§ **Exercise task**
Please reproduce the listing from the line holding "Task: Select the SPA column header" through the line holding "[x=26, y=114]", inclusive, replacing "retweet" with "repost" and leaving all else as it is.
>> Start
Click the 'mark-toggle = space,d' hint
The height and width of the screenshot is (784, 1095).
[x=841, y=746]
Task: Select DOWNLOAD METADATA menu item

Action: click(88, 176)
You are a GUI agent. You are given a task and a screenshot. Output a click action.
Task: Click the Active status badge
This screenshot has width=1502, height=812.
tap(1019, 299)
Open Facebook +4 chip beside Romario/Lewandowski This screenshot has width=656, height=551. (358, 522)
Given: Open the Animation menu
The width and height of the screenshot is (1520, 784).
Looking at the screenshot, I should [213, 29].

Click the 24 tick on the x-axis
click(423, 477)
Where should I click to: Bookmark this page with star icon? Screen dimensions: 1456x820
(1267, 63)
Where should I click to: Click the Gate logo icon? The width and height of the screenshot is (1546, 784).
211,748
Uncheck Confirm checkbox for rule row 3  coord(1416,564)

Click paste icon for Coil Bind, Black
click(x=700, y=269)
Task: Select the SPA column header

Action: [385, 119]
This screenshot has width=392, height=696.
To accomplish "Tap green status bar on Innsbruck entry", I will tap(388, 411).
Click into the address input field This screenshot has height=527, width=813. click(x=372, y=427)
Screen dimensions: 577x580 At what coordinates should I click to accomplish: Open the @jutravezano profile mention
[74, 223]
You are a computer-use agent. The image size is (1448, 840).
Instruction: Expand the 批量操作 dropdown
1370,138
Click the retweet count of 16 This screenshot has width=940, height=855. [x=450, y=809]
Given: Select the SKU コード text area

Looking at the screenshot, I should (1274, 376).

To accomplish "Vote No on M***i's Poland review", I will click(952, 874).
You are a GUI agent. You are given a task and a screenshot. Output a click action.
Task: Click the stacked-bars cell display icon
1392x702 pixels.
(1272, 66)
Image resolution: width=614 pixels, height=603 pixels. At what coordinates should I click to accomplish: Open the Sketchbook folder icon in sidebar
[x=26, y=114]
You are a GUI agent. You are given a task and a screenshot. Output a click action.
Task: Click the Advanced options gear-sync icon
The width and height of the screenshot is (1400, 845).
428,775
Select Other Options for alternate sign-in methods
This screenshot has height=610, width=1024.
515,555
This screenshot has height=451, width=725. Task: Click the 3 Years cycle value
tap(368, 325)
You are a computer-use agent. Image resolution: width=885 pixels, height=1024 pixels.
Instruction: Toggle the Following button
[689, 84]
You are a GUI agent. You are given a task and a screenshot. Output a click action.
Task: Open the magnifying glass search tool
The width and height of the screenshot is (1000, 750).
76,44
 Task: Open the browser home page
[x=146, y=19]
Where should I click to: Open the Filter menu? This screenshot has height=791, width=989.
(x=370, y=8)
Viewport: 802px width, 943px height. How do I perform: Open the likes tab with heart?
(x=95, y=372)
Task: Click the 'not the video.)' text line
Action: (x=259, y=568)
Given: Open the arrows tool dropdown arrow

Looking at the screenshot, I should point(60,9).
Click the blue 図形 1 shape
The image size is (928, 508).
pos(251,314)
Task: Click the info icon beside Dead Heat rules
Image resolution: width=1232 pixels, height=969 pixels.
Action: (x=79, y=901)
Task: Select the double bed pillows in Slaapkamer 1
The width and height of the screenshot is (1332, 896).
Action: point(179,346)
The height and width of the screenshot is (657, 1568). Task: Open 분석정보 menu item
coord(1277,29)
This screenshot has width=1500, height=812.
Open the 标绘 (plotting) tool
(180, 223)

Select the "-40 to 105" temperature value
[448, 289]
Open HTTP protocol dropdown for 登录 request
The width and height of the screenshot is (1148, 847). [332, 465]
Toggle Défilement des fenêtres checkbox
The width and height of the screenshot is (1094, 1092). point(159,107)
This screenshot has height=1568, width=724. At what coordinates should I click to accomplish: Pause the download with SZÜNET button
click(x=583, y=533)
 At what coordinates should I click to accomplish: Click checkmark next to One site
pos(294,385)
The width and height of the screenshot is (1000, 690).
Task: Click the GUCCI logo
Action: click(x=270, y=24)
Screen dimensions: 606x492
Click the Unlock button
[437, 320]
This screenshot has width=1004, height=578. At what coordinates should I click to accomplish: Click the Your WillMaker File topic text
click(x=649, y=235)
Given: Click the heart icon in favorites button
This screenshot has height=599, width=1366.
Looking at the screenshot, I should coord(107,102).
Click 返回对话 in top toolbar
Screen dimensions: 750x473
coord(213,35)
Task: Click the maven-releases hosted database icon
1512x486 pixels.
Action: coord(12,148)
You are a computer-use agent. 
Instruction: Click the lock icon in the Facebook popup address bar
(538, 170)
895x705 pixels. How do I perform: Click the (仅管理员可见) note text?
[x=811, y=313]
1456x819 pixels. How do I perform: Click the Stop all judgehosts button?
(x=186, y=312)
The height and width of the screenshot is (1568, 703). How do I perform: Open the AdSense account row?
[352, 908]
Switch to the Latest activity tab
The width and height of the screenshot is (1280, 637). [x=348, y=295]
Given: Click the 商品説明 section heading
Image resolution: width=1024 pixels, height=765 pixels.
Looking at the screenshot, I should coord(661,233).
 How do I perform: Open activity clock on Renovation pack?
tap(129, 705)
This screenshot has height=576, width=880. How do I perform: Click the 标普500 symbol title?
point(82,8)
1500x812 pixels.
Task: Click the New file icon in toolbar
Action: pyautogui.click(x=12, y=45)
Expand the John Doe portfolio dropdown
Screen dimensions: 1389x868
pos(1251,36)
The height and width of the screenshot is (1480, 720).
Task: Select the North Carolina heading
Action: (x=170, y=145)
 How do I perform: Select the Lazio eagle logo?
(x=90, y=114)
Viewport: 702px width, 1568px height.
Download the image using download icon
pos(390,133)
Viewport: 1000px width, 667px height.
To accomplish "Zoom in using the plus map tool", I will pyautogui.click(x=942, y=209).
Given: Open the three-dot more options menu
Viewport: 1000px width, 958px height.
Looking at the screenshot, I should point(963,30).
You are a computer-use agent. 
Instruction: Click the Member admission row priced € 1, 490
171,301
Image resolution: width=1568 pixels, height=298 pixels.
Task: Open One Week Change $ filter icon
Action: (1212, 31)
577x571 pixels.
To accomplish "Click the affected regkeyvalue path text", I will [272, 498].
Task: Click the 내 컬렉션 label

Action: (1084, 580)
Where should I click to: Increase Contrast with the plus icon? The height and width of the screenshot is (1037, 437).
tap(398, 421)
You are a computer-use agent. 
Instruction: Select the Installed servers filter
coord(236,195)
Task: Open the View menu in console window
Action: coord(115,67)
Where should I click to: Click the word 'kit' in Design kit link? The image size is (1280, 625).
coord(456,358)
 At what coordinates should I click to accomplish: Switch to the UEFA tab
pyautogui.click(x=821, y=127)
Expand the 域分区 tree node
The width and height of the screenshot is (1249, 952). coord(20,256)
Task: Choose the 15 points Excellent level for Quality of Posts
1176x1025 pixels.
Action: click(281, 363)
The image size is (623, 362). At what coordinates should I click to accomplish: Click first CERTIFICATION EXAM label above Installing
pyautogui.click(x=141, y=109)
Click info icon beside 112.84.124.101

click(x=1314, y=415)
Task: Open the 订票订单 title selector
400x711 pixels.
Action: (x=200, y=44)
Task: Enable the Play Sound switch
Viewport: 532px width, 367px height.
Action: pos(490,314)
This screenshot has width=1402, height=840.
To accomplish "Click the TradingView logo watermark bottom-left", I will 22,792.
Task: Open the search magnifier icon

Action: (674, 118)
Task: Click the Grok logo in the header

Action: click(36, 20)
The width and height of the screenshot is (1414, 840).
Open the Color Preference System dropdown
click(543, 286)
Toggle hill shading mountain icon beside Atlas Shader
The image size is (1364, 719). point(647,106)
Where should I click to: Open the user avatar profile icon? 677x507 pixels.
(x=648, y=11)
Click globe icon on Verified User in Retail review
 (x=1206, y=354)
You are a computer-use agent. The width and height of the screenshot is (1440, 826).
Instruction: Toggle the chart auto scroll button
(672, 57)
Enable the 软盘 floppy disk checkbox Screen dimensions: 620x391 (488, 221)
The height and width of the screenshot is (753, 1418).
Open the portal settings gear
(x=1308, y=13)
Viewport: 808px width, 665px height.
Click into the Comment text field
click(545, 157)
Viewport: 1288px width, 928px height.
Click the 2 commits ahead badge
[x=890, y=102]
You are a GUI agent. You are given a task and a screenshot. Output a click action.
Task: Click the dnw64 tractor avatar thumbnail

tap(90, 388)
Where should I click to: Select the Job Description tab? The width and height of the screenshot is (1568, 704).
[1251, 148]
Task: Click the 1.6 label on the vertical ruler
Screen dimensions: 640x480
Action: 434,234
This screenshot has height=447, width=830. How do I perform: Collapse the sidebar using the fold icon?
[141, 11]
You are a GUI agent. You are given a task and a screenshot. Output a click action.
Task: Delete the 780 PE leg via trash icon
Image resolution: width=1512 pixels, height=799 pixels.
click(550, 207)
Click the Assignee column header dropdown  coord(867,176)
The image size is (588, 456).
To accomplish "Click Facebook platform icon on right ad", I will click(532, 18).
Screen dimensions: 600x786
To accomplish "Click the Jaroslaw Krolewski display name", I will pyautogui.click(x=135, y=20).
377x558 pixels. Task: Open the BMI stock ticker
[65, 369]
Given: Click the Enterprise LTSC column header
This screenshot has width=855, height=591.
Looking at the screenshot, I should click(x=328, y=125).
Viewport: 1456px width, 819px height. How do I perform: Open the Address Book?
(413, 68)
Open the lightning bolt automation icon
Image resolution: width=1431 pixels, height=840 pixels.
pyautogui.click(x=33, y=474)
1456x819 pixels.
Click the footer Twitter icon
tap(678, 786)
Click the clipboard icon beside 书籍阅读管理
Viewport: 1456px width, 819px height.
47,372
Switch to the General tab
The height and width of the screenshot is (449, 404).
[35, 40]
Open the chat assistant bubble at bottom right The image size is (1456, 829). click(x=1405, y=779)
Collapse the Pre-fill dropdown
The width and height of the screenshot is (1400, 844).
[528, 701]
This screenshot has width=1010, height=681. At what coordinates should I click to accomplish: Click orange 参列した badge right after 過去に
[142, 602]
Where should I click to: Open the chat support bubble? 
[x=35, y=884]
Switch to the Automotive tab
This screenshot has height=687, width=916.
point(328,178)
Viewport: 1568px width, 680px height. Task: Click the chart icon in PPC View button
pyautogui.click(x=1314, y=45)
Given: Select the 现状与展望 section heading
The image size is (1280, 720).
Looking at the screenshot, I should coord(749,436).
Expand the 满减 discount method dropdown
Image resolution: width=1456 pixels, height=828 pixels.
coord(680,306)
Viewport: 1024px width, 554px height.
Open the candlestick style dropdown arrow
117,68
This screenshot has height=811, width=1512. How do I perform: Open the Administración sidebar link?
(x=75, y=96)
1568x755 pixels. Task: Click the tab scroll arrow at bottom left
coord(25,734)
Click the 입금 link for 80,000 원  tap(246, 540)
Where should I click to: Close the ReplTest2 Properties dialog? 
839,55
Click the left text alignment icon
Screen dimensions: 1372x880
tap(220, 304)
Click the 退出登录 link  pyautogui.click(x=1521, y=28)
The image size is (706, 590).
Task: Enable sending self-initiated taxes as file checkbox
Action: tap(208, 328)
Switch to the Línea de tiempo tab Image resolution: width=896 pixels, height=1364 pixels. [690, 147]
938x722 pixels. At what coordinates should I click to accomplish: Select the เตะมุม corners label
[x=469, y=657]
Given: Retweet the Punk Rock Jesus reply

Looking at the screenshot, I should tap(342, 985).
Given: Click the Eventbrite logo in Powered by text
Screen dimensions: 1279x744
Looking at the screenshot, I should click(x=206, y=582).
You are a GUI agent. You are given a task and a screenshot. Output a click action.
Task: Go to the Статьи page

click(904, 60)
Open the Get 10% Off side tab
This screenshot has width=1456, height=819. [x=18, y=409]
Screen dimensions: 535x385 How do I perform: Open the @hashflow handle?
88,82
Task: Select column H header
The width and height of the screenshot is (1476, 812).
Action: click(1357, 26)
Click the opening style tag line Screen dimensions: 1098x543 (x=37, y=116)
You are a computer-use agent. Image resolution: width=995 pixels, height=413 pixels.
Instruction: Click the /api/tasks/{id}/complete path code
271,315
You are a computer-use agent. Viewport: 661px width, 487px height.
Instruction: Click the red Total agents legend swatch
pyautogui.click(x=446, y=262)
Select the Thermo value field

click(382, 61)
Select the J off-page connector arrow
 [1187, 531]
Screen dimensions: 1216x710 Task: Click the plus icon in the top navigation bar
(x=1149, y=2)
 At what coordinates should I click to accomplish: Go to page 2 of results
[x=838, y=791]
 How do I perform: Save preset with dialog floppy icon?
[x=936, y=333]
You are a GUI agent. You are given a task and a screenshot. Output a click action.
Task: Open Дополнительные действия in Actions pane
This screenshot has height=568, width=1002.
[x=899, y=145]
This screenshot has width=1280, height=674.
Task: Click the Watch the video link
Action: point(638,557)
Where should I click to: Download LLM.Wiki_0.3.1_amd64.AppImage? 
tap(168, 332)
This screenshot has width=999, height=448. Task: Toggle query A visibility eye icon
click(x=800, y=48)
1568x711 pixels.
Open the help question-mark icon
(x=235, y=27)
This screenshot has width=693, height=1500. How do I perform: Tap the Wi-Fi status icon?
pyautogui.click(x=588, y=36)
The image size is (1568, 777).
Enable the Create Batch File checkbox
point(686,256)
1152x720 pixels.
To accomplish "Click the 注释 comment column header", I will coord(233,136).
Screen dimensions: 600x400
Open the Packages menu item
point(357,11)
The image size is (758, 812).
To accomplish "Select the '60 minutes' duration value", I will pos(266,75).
>> End
§ **Response to this exercise**
Task: Select the SPA column header

Action: [385, 119]
This screenshot has width=392, height=696.
To accomplish "Tap green status bar on Innsbruck entry", I will tap(388, 411).
Click into the address input field This screenshot has height=527, width=813. click(x=372, y=427)
Screen dimensions: 577x580 At what coordinates should I click to accomplish: Open the @jutravezano profile mention
[74, 223]
You are a computer-use agent. The image size is (1448, 840).
Instruction: Expand the 批量操作 dropdown
1370,138
Click the repost count of 16 This screenshot has width=940, height=855. [x=450, y=809]
Given: Select the SKU コード text area

Looking at the screenshot, I should (1274, 376).

To accomplish "Vote No on M***i's Poland review", I will click(952, 874).
You are a GUI agent. You are given a task and a screenshot. Output a click action.
Task: Click the stacked-bars cell display icon
1392x702 pixels.
(1272, 66)
Image resolution: width=614 pixels, height=603 pixels. At what coordinates should I click to accomplish: Open the Sketchbook folder icon in sidebar
[x=26, y=114]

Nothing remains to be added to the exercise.